Assessment of study quality

We used the modified Jadad scale to assess the quality of RCTs (17). The evaluation criteria of the modified Jadad scale included four items: randomization, randomization concealment, double blind, and withdrawals and dropouts. The score 0-3 out of 7 is considered a low-quality study and a score of 4-7 is a high-quality study. When inconsistency exists, a third reviewer will make the final decision after verification and discussion.

Data extraction

Screening of studies, selection, exclusion, and data extraction were performed by two reviewers independently. Any disagreements were discussed and reached a consensus. We extracted the following information from RCTs: trial and publication year, RCT type, previous and extended treatment, menopausal state, number and median age of participants, lymph node positive rate, median follow-up, and outcomes (the primary outcomes were DFS and OS, the secondary outcomes were RFS, DMFS, NBCCI and AEs).

Statistical analysis

Statistical analyses were performed with R software Version 4.1.2 and STATA Version 12.0 (StataCorp, College Station, TX, USA). HR and 95% CI were extracted from Kaplan-Meier curves using Engauge Digitizer version 10.8 (http://markummitchell.github.io/engauge-digitizer/) and methodology by Tierney et al. (18). Data of dichotomous outcomes were pooled using the risk ratio (RR) and presented as the 95% CI. Heterogeneity was assessed statistically by using the Cochran’s Q test, I² and Tau² statistic and 95% prediction interval (PI) (19, 20). When I² < 50%, the results of the associated studies were considered to have acceptable heterogeneity, and a fixed-effects model (using inverse variance method) was utilized. When I² ≥ 50%, it was considered that there was heterogeneity in the results of the included studies, and a random-effects model (using DerSimonian and Laird method) was selected (21). The trim-and-fill method was used to test and adjust for publication bias (22). All the P-values are two-sided.

Trial sequential analysis

We performed a trial sequential analysis (TSA) to assess if the available evidence is up to the required information size (RIS) for robust conclusion (23). For dichotomous outcomes, the TSA was performed using TSA v0.9.5.10 Beta software (www.ctu.dk/tsa). STATA Version 12.0 (metacumbounds and rsource function) and R software Version 4.1.2 (foreign and ldbounds packages) were used to perform TSA for outcomes of DFS, OS, RFS, DMFS and NBCCI with an a priori information size (APIS) method. In the present TSA, we estimated the RIS and built O’Brien-Fleming α-spending boundaries by using type I error of 5% and type II error of 20%, which were two-side values. If the cumulative Z-curve crossed the trial sequential monitoring boundary or RIS boundary, no further trials were considered to be needed and firm evidence was obtained.

Results

Procedure of literature selection

The initial search identified 2836 relevant studies (Pubmed: 642, Web of science: 976, Embase: 389, the Cochrane Library: 829). After 1016 duplicate studies were excluded, 1820 articles remained. Then 1774 articles were excluded after screening the titles and abstracts according to the eligibility criteria, eventually, 46 potential articles were reviewed for full-text. After reading the full text, 31 articles did not meet the inclusion criteria: 8 articles did not report Kaplan-Meier curves, HR and their 95%CI; 4 articles were not RCTs of extended endocrine therapy; 19 were conference abstract. Finally, 15 eligible studies (5, 9–11, 24–33) were included in the present meta-analysis (Figure 1).

FIGURE 1

Figure 1 Flow diagram of the process of selection of articles.
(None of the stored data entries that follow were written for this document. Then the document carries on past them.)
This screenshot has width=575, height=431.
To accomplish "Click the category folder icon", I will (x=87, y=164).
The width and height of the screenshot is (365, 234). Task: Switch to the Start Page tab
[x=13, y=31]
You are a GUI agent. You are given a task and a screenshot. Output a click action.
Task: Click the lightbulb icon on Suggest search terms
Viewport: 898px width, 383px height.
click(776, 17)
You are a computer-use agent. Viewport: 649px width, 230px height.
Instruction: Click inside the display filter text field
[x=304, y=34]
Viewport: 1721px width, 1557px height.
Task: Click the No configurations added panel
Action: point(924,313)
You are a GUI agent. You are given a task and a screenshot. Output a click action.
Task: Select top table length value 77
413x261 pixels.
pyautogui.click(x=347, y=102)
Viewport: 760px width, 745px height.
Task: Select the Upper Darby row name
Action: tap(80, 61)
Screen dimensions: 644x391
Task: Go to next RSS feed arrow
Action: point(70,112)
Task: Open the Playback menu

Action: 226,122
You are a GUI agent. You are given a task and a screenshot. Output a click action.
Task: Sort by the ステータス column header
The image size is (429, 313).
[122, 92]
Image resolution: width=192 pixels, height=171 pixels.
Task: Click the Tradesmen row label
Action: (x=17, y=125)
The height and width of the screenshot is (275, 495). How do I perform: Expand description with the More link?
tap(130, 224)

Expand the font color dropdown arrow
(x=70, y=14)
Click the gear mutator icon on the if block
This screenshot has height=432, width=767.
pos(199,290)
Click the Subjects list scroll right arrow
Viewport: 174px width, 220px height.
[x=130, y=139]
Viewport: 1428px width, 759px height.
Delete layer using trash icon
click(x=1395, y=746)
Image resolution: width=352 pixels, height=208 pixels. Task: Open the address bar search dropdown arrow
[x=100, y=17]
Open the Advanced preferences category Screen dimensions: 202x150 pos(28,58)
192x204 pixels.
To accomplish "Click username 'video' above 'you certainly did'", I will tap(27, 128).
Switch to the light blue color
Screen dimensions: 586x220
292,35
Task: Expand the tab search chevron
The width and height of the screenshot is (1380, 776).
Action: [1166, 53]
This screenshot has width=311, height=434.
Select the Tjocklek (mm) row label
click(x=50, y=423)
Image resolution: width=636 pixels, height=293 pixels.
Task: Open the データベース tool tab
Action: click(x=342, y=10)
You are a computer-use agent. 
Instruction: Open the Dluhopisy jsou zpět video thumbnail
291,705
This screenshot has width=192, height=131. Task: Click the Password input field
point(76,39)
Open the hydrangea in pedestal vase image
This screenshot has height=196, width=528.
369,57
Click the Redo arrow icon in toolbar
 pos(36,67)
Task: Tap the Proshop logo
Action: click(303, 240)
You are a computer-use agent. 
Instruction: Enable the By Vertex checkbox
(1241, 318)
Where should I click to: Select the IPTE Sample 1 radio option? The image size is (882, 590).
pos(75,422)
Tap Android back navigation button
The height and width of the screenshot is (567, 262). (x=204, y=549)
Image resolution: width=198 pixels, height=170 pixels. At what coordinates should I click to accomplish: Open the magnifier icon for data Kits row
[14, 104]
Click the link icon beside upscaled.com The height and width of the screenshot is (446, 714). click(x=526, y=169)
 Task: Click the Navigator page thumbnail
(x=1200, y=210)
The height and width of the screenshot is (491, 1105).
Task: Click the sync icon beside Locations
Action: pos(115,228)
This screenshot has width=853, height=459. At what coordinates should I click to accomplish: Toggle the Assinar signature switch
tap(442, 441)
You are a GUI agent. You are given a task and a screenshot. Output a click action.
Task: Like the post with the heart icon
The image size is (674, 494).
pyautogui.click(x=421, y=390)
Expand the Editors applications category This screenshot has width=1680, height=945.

Characteristics and quality assessment of the included studies

15 RCTs involving 29497 cases were included in our meta-analysis, of which 14 were phase III trials, and one article did not report the trial type. The characteristics of the included trials are shown in Table 1. All the studies included scored 4-7, which were considered as high quality, because the study design had been described in detail (Supplemental Files 2).

TABLE 1

Table 1 Characteristics of studies included in the meta-analysis.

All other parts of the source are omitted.